Neste pequeno grande tratado sobre o amor nestes tempos de Orkut, SMS e one-night stands, Carlos Eduardo Lima emociona sem precisar recorrer a clichês apelativos ou pieguismos retóricos, graças à sua capacidade de caracterizar personagens tão vivos, tão reais, tão próximos do nosso cotidiano a ponto de fazer com que visualizemos em Bernardo e Flora tantos dos sorrisos, neuras, tropeços, viagens maionésicas e borboletas no estômago sentidos nos momentos em que fomos engalfinhados pelo vértice da paixão. Porque Vestido de Flor flui com a naturalidade de uma conversa descompromissada de mesa de bar, trazendo personagens que logo nos primeiros parágrafos parecem fazer parte de nosso círculo de amigos de infância, cativando o leitor como uma daquelas canções pop que já na primeira audição nos hipnotizam, obrigando-nos a ouvi-las ad infinitum em nossos fones de ouvido.

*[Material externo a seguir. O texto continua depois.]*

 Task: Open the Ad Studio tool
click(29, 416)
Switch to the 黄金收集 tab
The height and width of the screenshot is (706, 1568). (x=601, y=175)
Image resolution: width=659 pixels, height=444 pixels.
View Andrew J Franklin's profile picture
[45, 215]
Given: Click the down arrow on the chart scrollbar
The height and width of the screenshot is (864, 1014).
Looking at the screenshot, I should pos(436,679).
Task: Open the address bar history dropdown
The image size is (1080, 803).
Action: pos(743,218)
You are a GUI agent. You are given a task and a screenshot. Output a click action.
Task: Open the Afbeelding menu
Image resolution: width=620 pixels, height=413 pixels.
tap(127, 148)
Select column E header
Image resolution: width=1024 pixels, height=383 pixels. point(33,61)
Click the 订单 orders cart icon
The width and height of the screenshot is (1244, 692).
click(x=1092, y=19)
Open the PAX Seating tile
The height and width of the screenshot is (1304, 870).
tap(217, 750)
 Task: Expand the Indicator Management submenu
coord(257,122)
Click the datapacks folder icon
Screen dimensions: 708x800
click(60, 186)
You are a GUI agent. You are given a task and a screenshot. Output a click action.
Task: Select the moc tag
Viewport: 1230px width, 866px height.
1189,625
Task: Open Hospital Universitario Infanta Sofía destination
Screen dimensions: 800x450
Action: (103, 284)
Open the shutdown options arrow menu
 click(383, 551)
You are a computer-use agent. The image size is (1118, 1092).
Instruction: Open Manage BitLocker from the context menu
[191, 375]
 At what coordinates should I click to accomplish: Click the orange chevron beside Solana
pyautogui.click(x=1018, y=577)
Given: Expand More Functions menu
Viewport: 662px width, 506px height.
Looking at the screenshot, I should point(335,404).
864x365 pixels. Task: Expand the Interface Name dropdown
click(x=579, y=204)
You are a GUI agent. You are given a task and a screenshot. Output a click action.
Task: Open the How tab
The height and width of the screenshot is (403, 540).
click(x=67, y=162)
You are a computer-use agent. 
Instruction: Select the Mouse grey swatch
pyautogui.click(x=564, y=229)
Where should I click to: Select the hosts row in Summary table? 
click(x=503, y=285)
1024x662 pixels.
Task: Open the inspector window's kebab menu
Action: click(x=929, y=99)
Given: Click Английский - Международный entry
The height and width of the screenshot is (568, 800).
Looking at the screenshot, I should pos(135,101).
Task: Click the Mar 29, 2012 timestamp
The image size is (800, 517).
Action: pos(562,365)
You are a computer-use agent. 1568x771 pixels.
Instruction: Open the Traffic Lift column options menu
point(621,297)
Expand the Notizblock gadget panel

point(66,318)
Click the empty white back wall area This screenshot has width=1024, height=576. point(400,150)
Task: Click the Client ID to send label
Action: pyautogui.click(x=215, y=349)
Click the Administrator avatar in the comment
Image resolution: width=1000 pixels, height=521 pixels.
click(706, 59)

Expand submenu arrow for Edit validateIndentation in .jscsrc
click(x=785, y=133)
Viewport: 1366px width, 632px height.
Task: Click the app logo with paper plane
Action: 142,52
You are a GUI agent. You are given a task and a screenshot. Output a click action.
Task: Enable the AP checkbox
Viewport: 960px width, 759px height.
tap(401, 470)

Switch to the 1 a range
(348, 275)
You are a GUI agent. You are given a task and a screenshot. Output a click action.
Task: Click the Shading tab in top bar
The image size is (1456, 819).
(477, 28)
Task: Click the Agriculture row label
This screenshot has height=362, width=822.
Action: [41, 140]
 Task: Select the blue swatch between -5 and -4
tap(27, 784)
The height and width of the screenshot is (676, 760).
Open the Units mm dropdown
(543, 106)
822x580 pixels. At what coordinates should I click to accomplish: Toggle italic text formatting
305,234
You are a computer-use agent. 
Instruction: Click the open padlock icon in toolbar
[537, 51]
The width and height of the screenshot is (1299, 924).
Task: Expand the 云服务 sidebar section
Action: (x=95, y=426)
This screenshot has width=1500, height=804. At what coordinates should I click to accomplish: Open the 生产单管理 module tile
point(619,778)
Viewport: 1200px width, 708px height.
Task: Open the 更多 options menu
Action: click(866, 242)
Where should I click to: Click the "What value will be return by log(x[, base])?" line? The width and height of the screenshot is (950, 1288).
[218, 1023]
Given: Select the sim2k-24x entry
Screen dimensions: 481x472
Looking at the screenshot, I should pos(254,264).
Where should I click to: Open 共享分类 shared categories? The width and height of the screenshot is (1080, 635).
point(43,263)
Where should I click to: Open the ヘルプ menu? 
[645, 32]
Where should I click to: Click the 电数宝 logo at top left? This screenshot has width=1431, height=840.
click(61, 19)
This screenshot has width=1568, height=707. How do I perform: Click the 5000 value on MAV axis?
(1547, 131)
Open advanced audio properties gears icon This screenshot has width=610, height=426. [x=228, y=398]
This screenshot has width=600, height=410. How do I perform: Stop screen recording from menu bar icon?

Quando acabei a leitura de Vestido de Flor, ainda mesmerizado com a beleza de seu final, logo me veio à cabeça um parágrafo que o escritor francês Benjamin Constant cunhou há quase dois séculos, e que considero ser a melhor descrição avant la lettre deste romance que marca a estréia mais do que promissora de CEL nos campos da literatura: “o amor é só um ponto luminoso. Contudo, parece apoderar-se do tempo. Há poucos dias não existia; logo mais, deixará de existir. Mas, enquanto existe, esparge sua claridade sobre o tempo precedente e sobre o tempo que o sucederá“. Ninguém que já viveu uma história de amor passará impune por este livro. Porque Carlos Eduardo Lima é um cara que escreve com a paixão de quem ouve uma música com os olhos fechados, as asas abertas feito um coração dependurado na corda bamba.
Leia no volume máximo.
Alexandre Inagaki
Alexandre Inagaki é jornalista, consultor de projetos de comunicação digital, japaraguaio, cínico cênico, poeta bissexto, air drummer, fã de Cortázar, Cabral, Mizoguchi, Gaiman e Hitchcock, torcedor do Guarani Futebol Clube, leonino e futuro fundador do Clube dos Procrastinadores Anônimos, não necessariamente nesta ordem.